▸ Exercise description
Report only the number of lines in the following entries where the word "address" occurs.
Source information START
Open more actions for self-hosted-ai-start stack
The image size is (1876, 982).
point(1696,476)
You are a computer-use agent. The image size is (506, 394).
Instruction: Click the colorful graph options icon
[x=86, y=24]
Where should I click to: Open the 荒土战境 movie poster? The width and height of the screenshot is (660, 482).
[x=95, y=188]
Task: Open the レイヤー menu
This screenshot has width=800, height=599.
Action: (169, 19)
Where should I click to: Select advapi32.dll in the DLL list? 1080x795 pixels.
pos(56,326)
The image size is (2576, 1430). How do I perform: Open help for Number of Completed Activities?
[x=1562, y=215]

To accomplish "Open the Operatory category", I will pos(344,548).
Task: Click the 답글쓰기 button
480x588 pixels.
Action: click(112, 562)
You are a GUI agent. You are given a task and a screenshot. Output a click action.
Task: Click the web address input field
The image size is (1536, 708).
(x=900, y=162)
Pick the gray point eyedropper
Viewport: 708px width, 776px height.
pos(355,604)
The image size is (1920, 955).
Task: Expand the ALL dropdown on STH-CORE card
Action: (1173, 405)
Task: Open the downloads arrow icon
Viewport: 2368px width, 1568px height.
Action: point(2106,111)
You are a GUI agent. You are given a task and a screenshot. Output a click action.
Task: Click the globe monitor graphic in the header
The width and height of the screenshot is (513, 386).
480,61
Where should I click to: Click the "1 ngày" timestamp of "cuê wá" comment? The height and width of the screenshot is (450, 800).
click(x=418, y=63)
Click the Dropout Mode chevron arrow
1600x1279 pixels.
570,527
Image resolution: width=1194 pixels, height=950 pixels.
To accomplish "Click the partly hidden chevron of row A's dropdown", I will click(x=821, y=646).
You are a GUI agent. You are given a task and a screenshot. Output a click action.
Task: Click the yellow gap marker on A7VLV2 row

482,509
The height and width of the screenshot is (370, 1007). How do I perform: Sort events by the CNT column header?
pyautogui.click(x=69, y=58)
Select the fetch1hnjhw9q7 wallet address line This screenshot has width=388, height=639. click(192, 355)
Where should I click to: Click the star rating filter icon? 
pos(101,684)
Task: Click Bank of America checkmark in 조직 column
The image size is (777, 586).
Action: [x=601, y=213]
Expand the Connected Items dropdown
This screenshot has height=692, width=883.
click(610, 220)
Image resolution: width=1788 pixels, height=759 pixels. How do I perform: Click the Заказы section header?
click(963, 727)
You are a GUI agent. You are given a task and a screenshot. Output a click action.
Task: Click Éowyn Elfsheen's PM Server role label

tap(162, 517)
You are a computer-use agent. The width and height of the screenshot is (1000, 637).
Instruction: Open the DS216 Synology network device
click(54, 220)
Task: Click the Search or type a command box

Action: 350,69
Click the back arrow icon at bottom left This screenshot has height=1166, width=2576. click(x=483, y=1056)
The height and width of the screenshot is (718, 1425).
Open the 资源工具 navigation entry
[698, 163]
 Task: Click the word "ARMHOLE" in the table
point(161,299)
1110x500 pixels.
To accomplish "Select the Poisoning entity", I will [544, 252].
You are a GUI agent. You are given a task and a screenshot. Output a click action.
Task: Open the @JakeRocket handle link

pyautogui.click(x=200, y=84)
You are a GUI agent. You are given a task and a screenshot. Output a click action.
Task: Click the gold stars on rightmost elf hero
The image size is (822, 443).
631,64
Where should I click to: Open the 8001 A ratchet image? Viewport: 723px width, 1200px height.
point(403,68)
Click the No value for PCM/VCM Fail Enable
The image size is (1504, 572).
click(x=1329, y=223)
Source information END
▸ Answer section
2